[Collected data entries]
▼
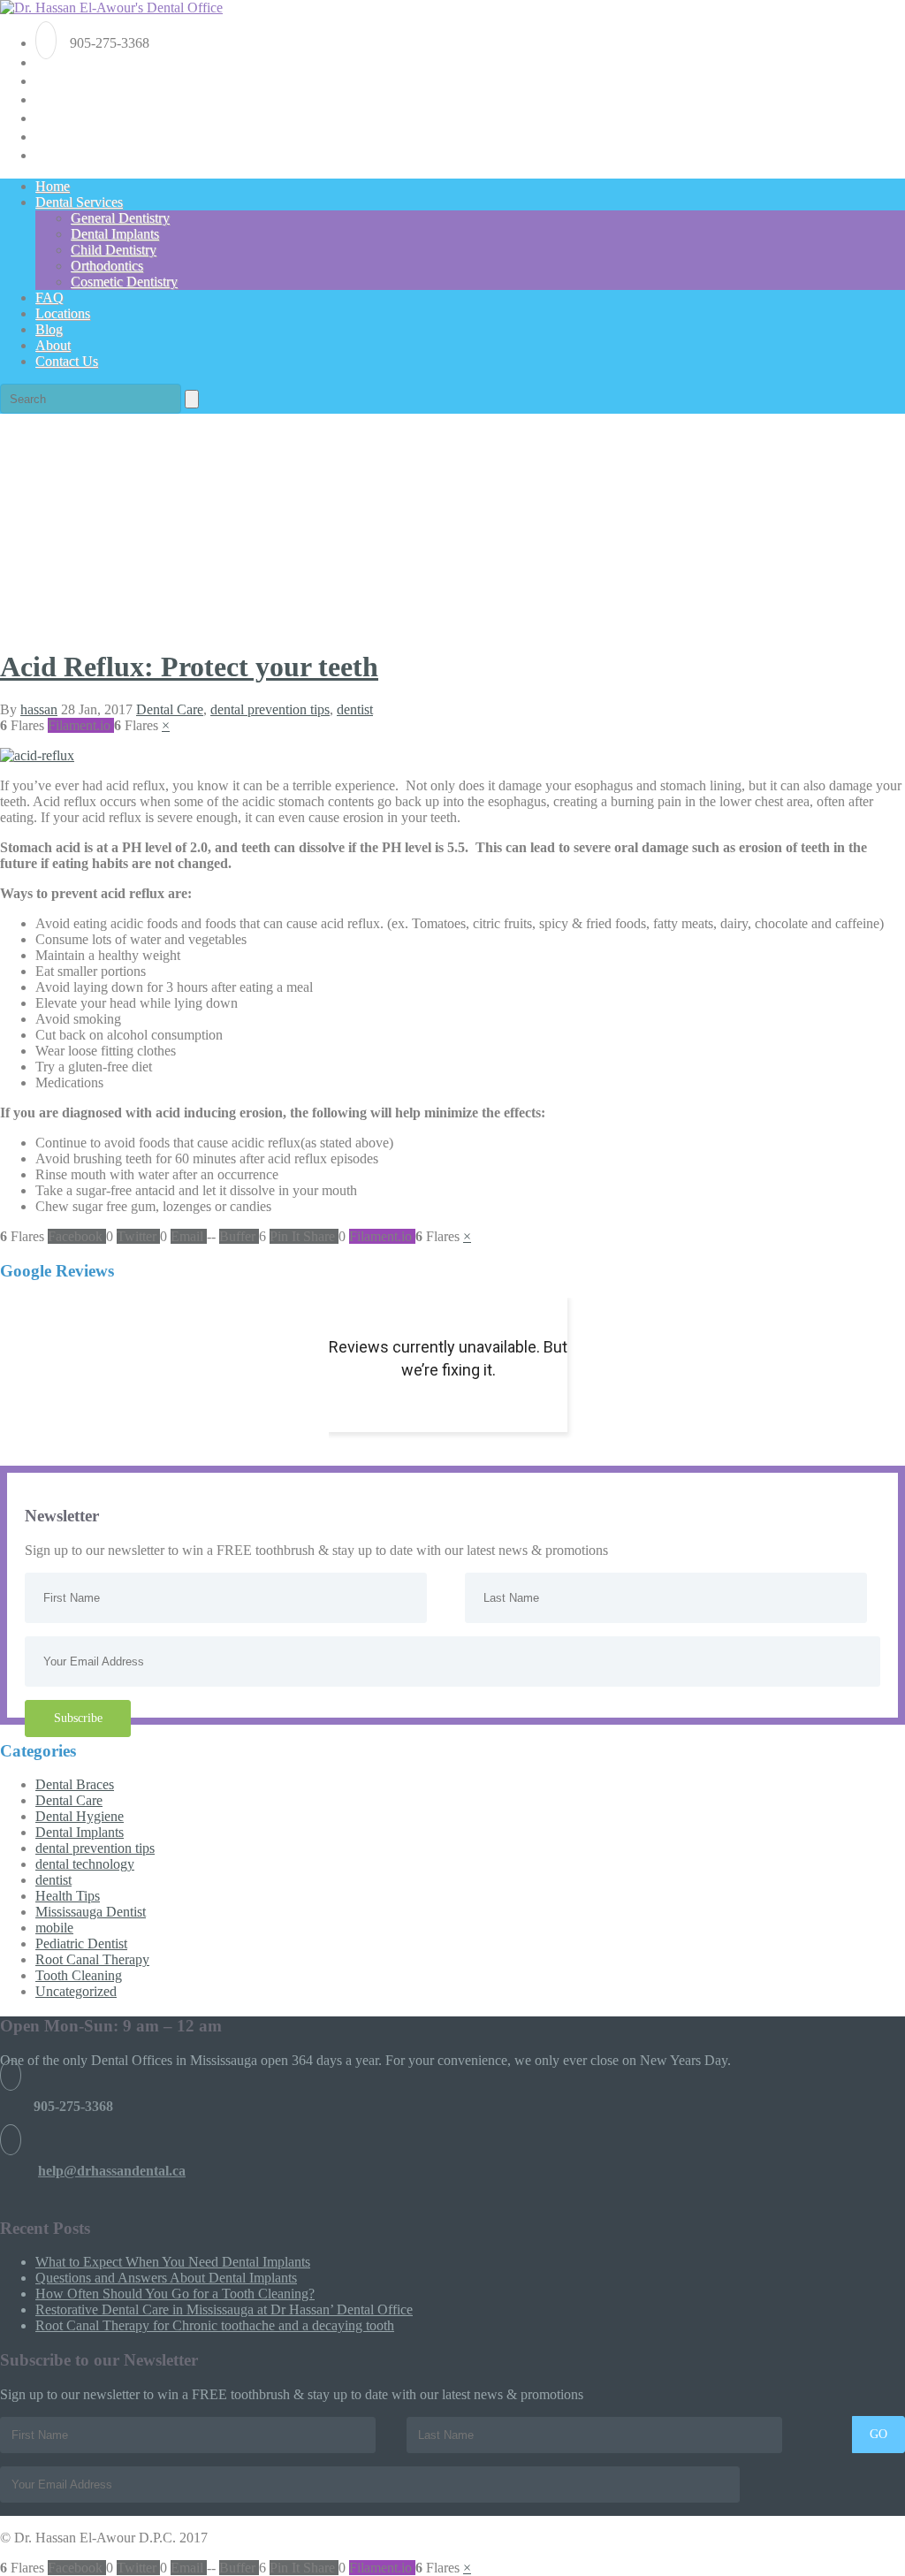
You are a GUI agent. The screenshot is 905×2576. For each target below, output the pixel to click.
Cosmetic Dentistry (124, 281)
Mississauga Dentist (90, 1911)
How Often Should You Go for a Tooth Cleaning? (175, 2293)
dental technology (84, 1863)
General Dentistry (120, 217)
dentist (355, 709)
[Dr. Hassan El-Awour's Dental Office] (111, 7)
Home (52, 186)
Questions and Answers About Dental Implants (166, 2277)
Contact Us (66, 361)
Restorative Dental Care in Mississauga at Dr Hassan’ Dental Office (224, 2309)
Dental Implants (115, 233)
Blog (49, 329)
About (53, 345)
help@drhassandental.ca (112, 2170)
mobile (54, 1927)
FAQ (49, 297)
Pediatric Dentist (81, 1943)
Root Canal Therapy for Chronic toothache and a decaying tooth (214, 2325)
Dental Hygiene (79, 1816)
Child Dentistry (113, 249)
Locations (62, 313)
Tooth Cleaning (78, 1975)
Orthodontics (107, 265)
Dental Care (169, 709)
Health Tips (67, 1895)
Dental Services (79, 202)
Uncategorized (76, 1991)
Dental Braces (74, 1784)
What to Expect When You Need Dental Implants (172, 2261)
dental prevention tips (270, 709)
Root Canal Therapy (92, 1959)
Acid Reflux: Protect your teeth (189, 666)
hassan (38, 709)
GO (878, 2434)
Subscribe (78, 1718)
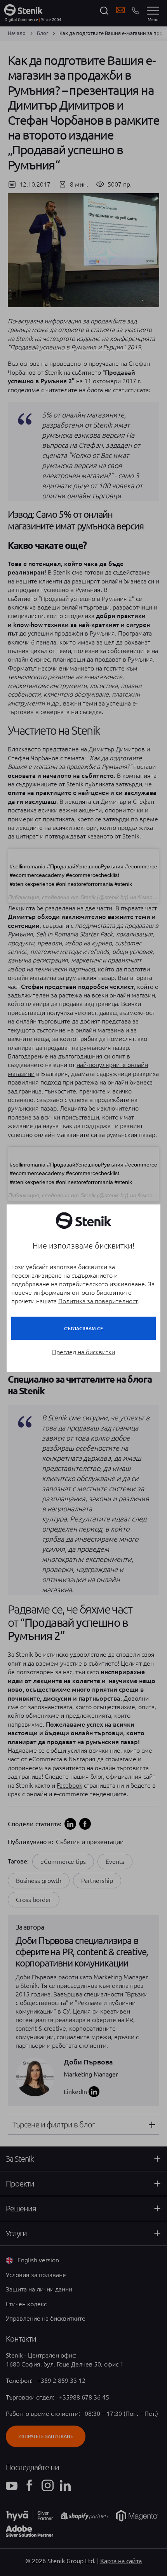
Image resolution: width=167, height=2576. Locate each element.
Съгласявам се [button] (83, 1328)
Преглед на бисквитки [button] (83, 1351)
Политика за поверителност (97, 1300)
▲
* _What is being asked_
For the word "Cleaning", find all matching lines in the entries above and copy them out.

* _Written response_
How Often Should You Go for a Tooth Cleaning? (175, 2293)
Tooth Cleaning (78, 1975)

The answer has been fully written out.